Faujdar- The Last Man Standing is a 2025 Bengali-language Indian documentary short film directed by Saurav Bhadra.The film had its Premier at the 31st Kolkata International Film Festival. The film highlights the life of Shital Faujdar, the last surviving artisan in Bishnupur, West Bengal, who practices the 1200-year-old traditional craft of making Dashavatar playing cards.

== Plot synopsis ==
The documentary chronicles the struggle of Shital Faujdar, who represents the 87th generation of his family dedicated to creating handcrafted Dashavatar cards—a traditional card game based on the ten incarnations of Lord Vishnu. As modern, machine-made alternatives become dominant, Shital struggles to keep this ancient artistic heritage alive. The film serves as a portrait of cultural resilience, documenting the traditional, painstaking techniques utilized to produce these circular, hand-painted cards.

== Production ==
The production of Faujdar- The Last Man Standing began after Director Saurav Bhadra discovered the nearly forgotten art of Dashavatar Tash during a visit to Bishnupur, West Bengal. Saurav started making the film since 2021 when he came to know about Shital Faujdar during a short visit to Bishnupur. Moved by the story of 51-year-old Shital Faujdar, who represents the 87th generation of his family dedicated to this craft, Bhadra sought to document the artisan’s "lonely battle" against the disappearance of this traditional folk art. The project was brought to life by a team of alumni from Roopkala Kendro, with Hreek Mukherjee serving as both the producer and one of the cinematographers. The documentary focuses on the artisan as a "symbol of resistance," notably concluding with a rendition of the resistance song "Bella Ciao" to pay tribute to his resilience.
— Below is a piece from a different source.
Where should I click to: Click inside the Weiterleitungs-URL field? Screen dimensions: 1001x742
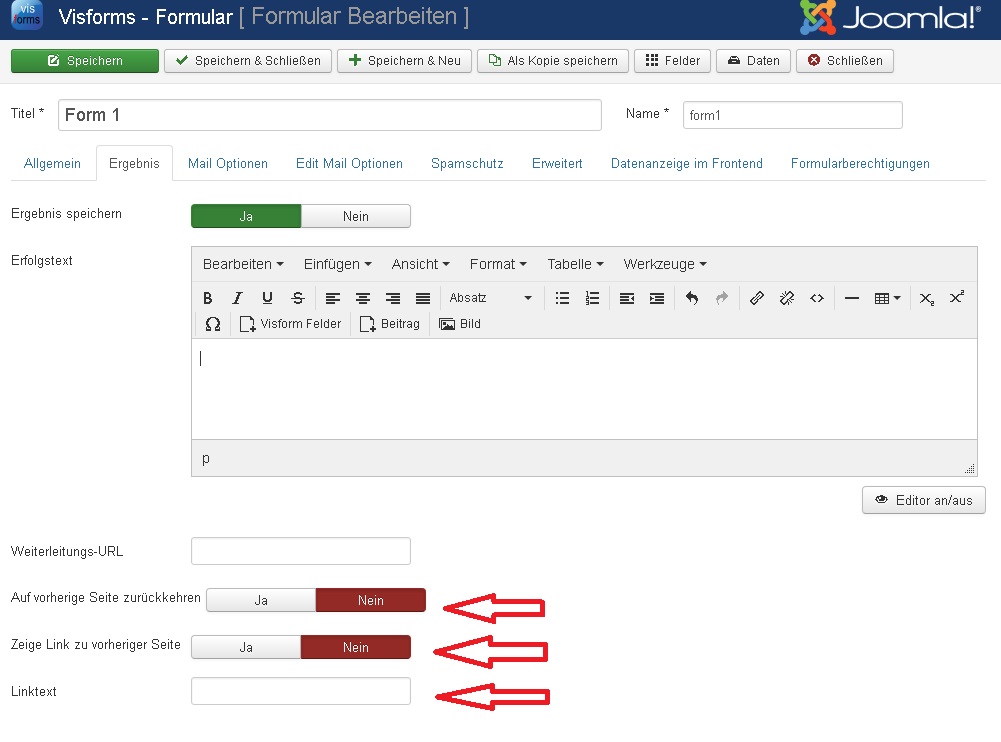point(300,551)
The film is produced by OLP studios and Three Act Shots.

== Release ==
Faujdar- The Last Man Standing had its premiere at the 31st Kolkata International Film Festival in November 2025. It was scheduled for screening at Nandan 3 on November 9, 2025, and Shishir Mancha on November 13, 2025.

== Reception ==
The film has been recognized for its focus on documenting vanishing Indian folk arts and its selection at the Kolkata International Film Festival (KIFF).